Hacker News new | ask | show | jobs
by user5994461 2160 days ago
Oh right that's not much, only 3000 metrics per host. I guess we see more scaling problems because we have more metrics and tags (physical hosts with 128 CPU, imagine the per CPU metrics just to begin with). I spent days as well testing all the collectors and tuning things carefully.

That's all very interesting.

1 comments

Sorry I just picked one datacenter, so, 1/5h of the hosts or 15k metrics per host with some rudimentary math!

Our data lives on each datacenter only and then we query cross datacenter via grafana when we need.

Alright. More data in total but less per server because it's distributed.

We run a pair of servers both storing everything. It's the least that can be done to have any resiliency.

I would love to distribute the data, preferably per continent, but prometheus didn't have a good story on sharding. Running independent dataset is worthless in practice without the ability to aggregate. Also, the more servers the more expensive (and they're not easy to procure). Running 6 prometheus servers is in the same ballpark as paying for datadog, so might as well just pay for it.

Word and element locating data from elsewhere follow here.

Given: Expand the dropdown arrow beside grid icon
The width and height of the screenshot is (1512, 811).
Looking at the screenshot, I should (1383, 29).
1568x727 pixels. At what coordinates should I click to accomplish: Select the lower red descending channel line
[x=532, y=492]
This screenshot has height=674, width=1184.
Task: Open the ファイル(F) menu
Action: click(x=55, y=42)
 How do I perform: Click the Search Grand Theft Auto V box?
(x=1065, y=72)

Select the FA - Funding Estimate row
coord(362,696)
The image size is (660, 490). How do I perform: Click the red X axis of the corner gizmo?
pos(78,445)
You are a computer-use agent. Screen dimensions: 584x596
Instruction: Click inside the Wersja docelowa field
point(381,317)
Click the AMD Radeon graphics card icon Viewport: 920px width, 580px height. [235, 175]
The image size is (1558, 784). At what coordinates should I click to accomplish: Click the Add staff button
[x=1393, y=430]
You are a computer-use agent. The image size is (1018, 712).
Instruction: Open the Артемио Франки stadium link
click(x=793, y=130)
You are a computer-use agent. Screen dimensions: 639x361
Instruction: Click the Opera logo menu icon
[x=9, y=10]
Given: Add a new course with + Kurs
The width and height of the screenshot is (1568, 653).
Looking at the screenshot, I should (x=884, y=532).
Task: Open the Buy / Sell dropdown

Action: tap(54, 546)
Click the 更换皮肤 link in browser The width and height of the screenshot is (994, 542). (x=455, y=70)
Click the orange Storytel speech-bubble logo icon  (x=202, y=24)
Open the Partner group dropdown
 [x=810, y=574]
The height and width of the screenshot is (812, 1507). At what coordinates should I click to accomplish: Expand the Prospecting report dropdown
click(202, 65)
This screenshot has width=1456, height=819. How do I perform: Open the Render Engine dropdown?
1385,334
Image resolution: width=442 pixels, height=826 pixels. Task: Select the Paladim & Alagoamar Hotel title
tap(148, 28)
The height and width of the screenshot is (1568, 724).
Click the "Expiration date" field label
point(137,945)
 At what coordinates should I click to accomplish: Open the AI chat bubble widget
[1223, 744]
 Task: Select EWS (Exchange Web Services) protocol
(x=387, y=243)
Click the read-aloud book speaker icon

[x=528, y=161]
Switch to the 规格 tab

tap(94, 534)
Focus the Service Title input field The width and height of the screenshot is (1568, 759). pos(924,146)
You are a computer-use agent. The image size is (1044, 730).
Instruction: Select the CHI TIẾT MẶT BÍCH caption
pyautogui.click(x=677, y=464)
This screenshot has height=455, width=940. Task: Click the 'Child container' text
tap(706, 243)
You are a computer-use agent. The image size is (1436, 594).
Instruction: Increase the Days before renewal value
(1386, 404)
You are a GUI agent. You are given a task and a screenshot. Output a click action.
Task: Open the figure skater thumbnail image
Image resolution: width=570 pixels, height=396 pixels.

We don't care so much about resiliency, we do backup the prometheus folder using the snapshot api.

There are a couple of articles about sharding and federation with prometheus, dunno if they existed when you tried it.

For us our problems are usually local to a datacenter. Having a dropdown where you can pick the datacenter has proven good enough. It is unlikely that we have a global issue in a service.

Sorry if unclear but we have our own datacenters, our prometheus VMs are essentially free in the grand scheme of things considering the number of compute we have.